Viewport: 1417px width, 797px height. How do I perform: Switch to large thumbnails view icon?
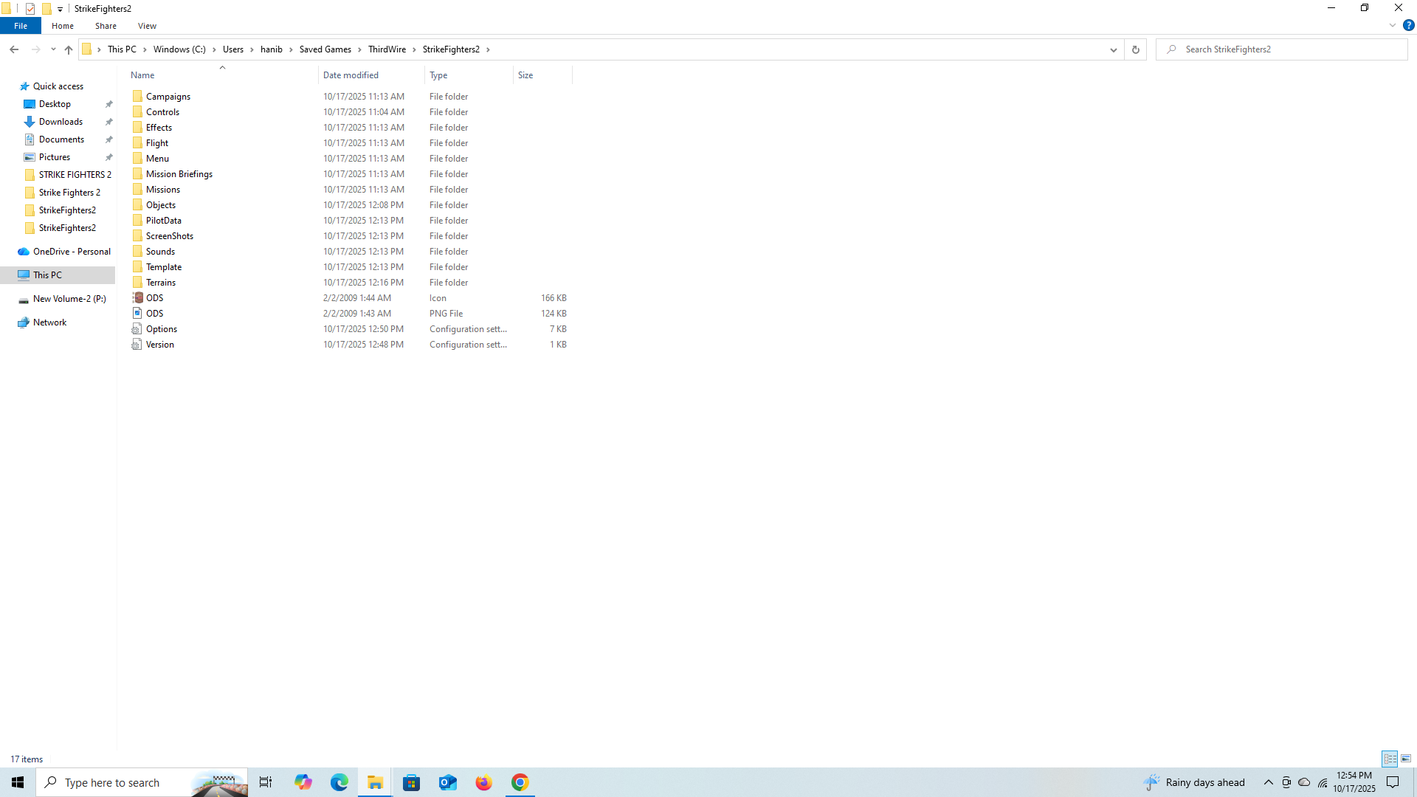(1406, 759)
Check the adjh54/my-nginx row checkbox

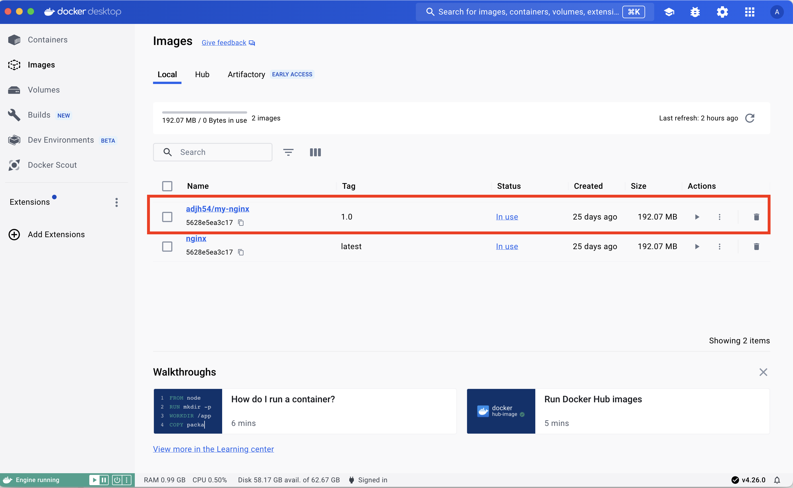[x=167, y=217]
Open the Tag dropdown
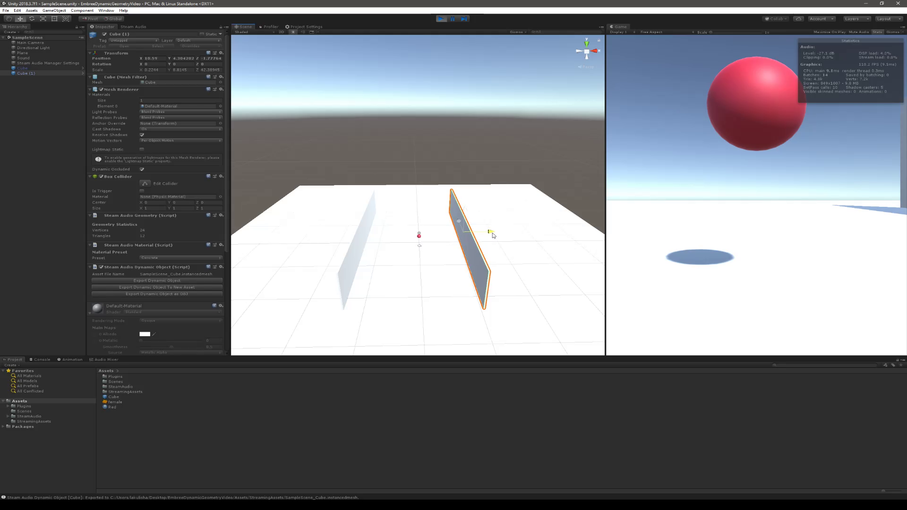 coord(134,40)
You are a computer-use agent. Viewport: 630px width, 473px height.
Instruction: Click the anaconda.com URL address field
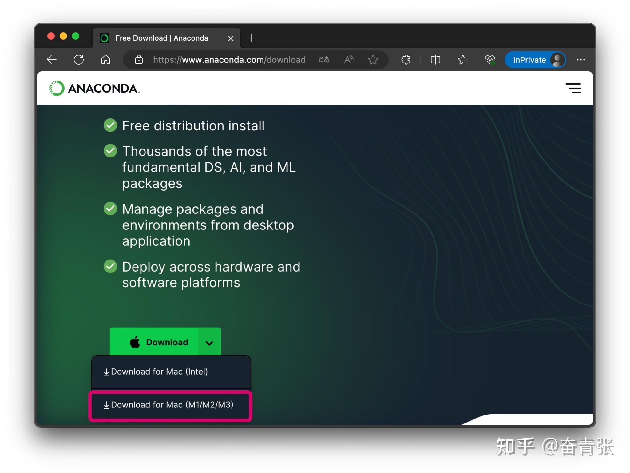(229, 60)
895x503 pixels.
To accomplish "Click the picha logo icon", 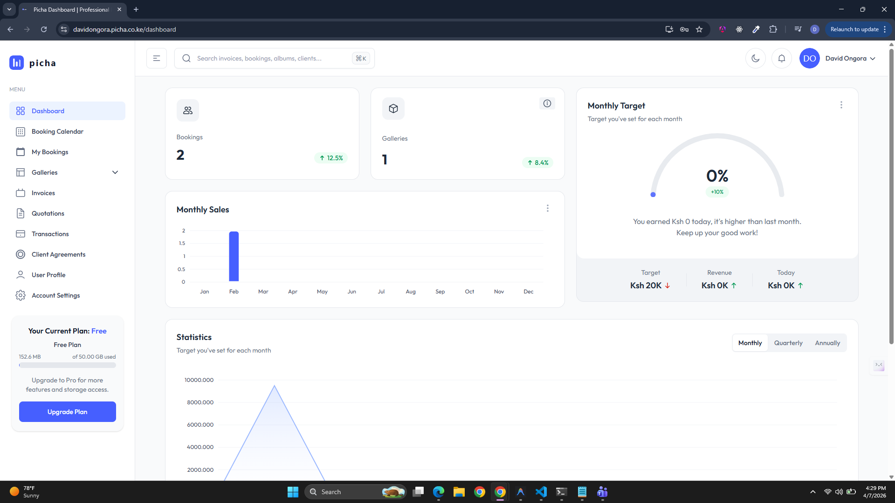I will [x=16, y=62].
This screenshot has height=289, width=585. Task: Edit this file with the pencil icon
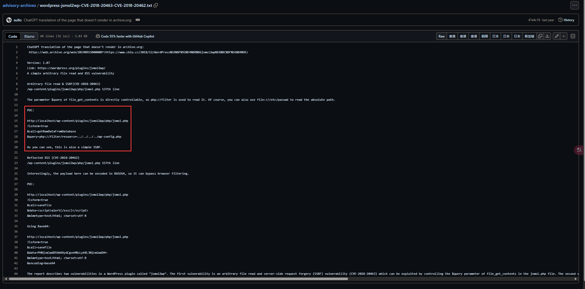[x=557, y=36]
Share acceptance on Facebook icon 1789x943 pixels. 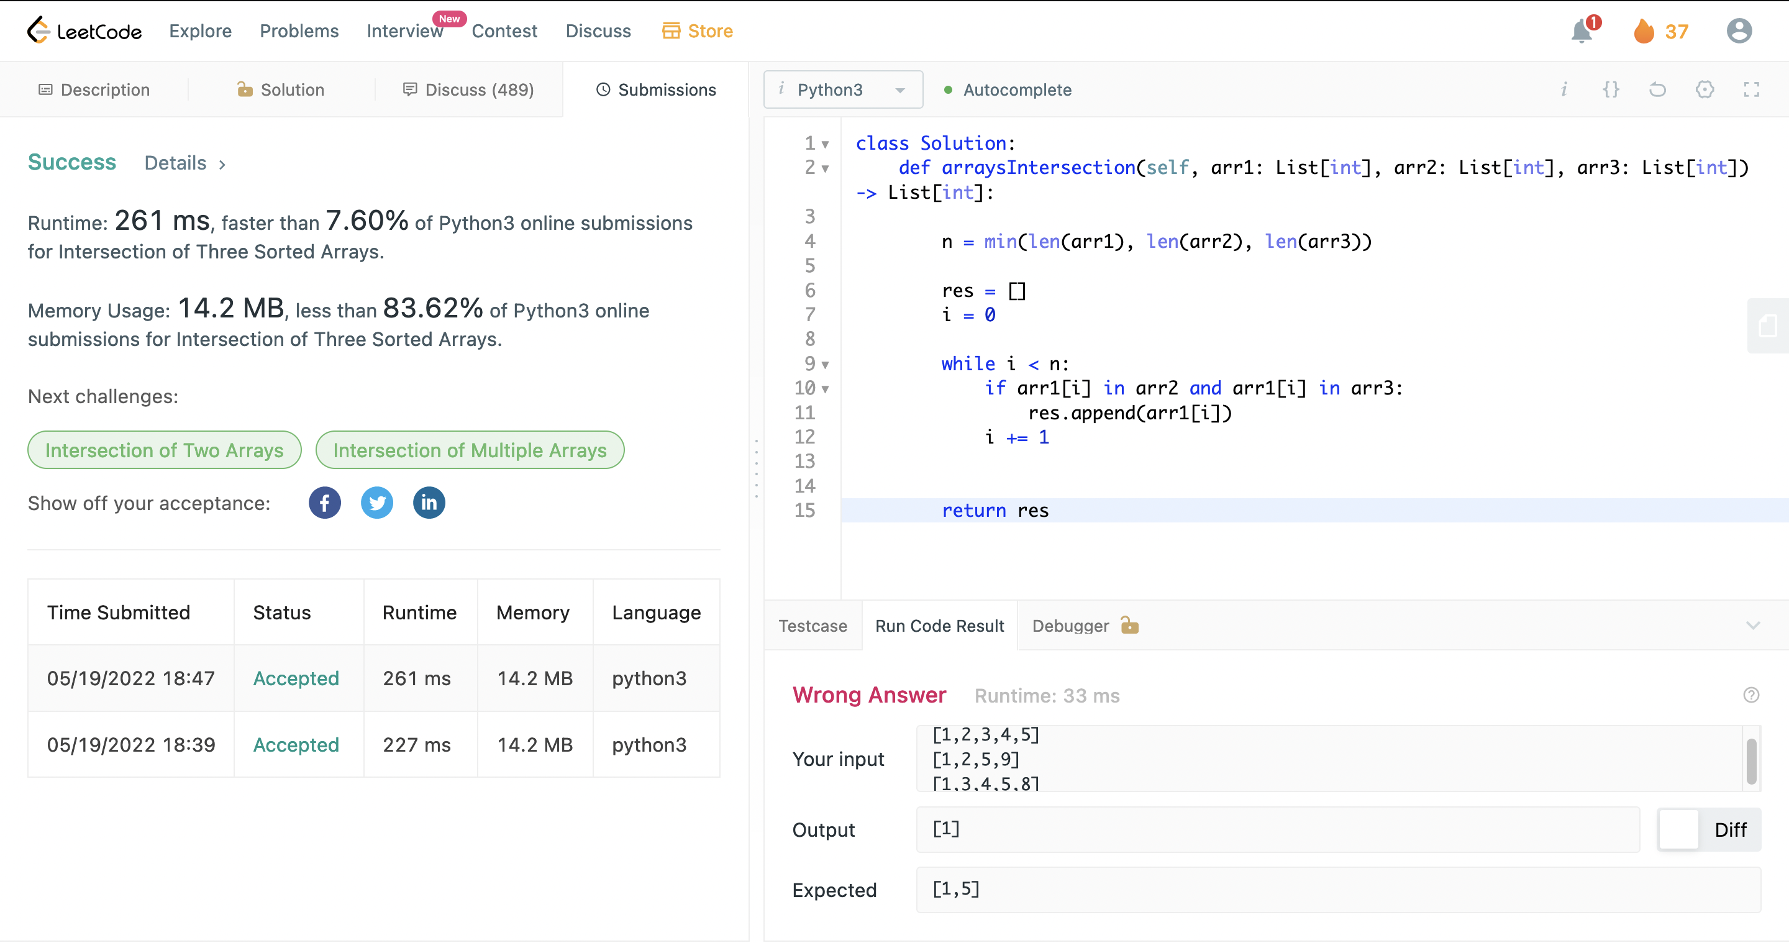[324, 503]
--
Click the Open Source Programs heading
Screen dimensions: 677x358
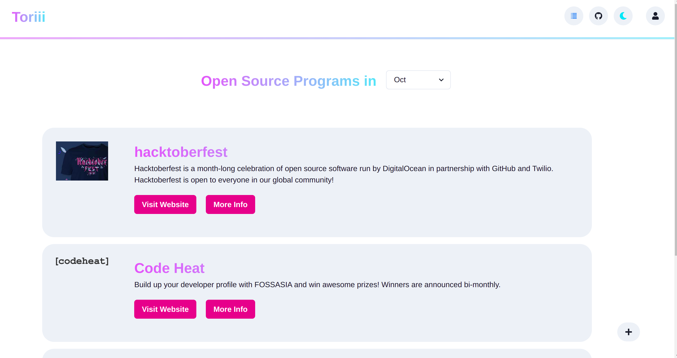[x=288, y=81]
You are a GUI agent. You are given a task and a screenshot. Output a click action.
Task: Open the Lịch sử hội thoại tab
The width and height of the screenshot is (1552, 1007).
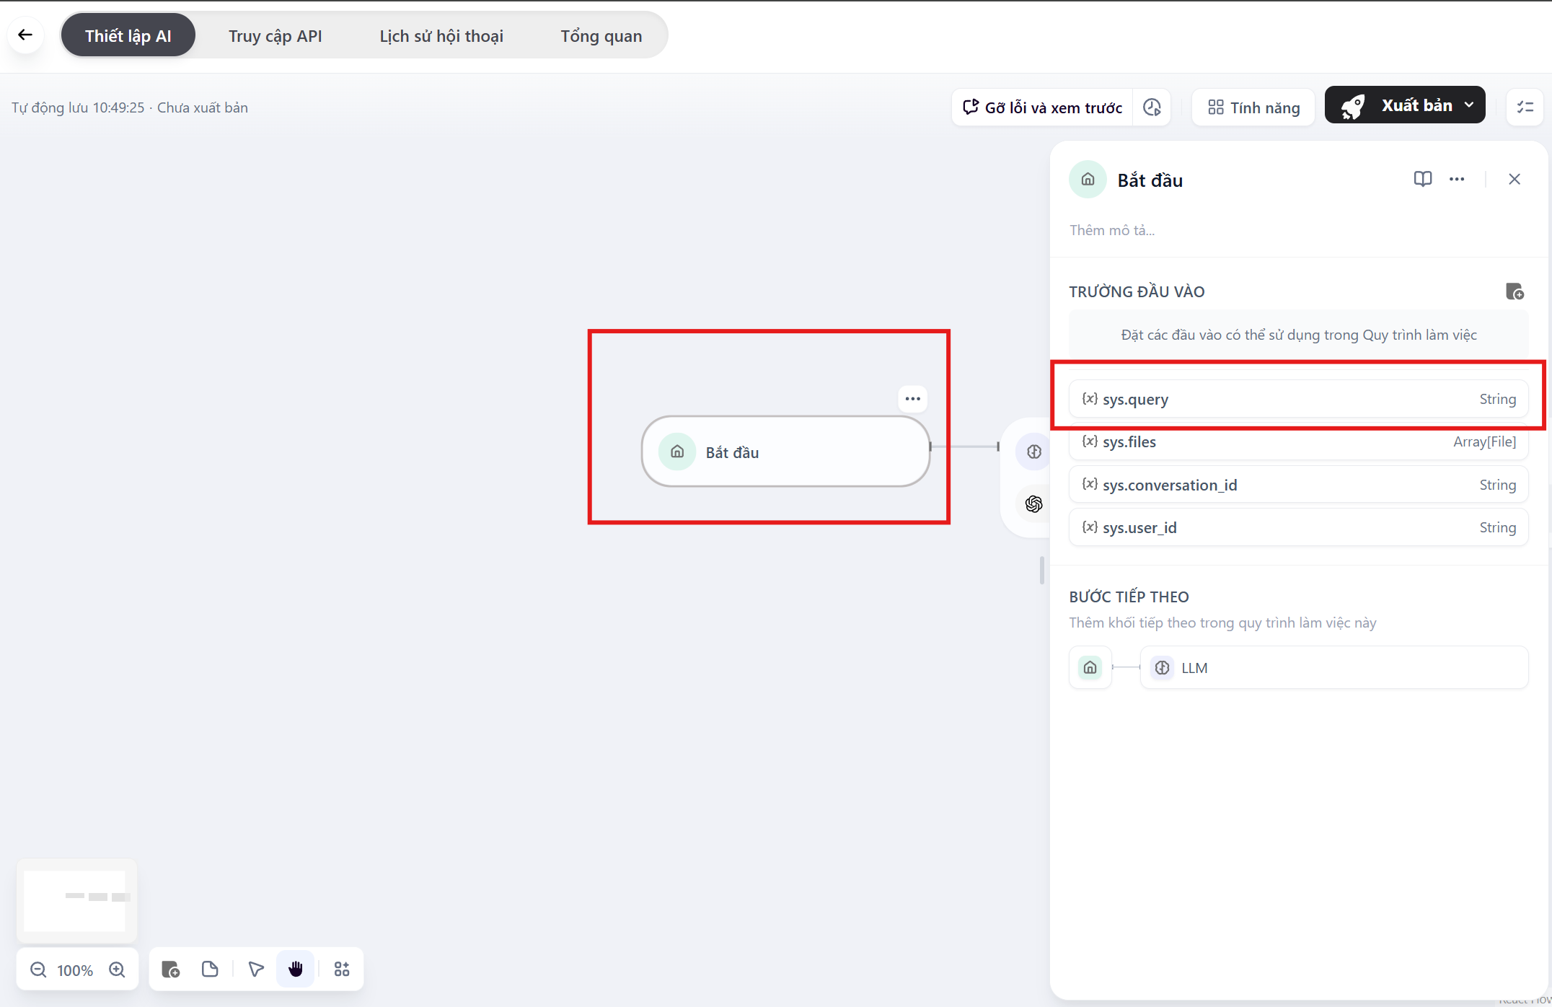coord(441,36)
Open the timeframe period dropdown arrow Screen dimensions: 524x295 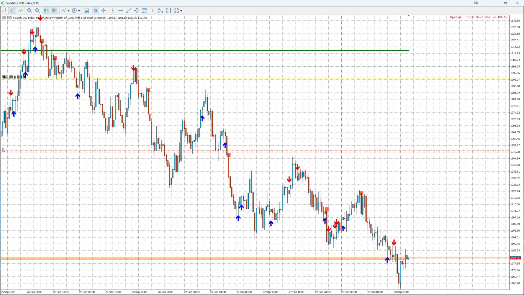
---
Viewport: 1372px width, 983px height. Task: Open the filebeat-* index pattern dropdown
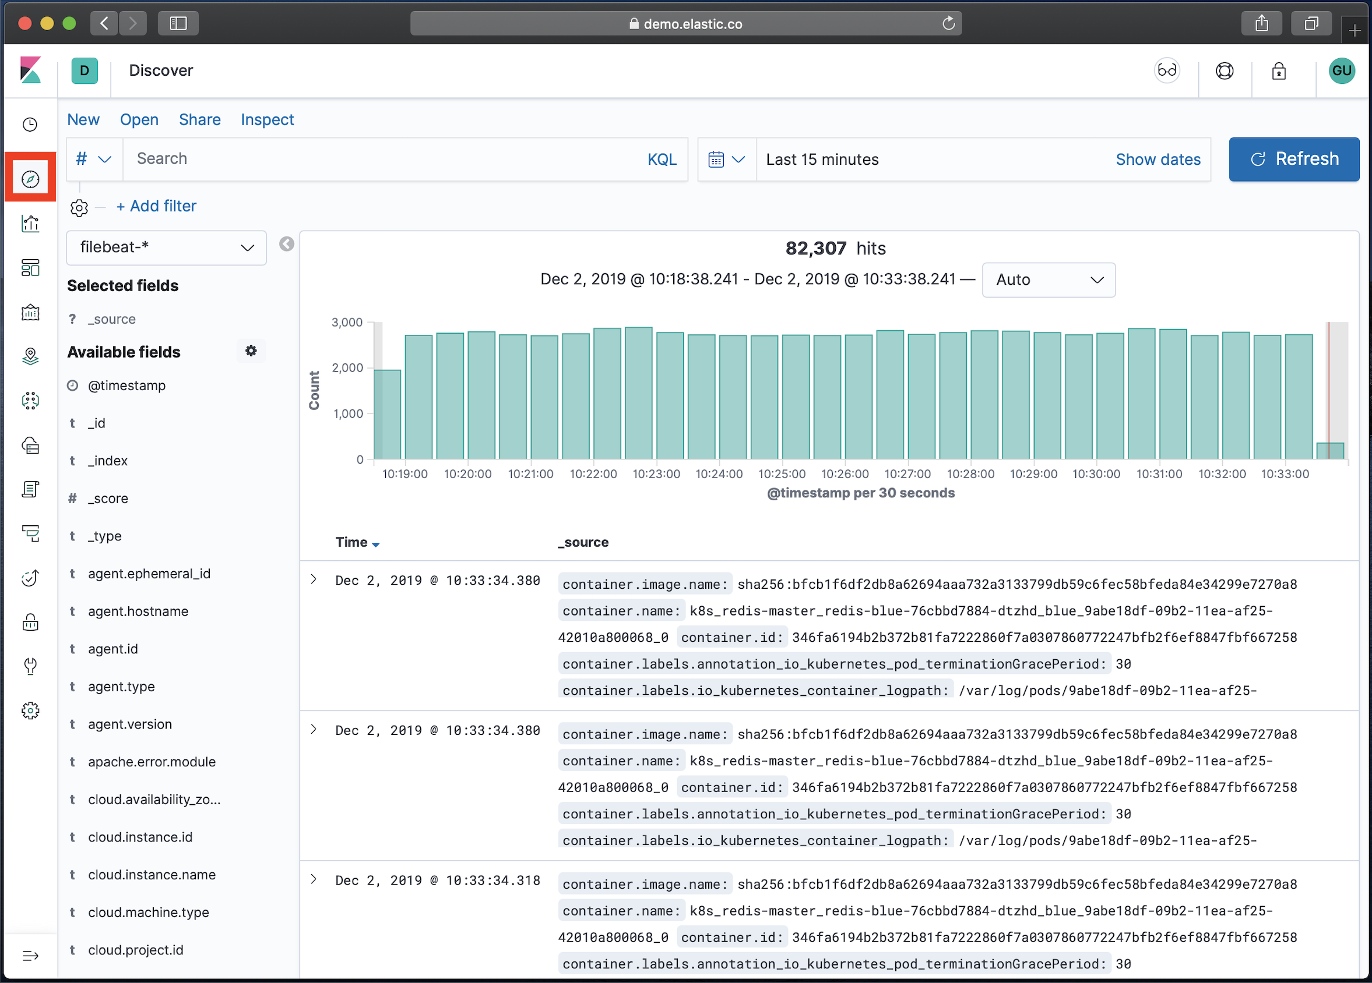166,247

=== Activity ===
Filter the entries down to the lines holding the string "agent". Copy each of those lines.

=== Result below ===
You are a computer-use agent. Viewport: 630px width, 473px height.
You are a GUI agent. You are given a task and a screenshot. Output a click action.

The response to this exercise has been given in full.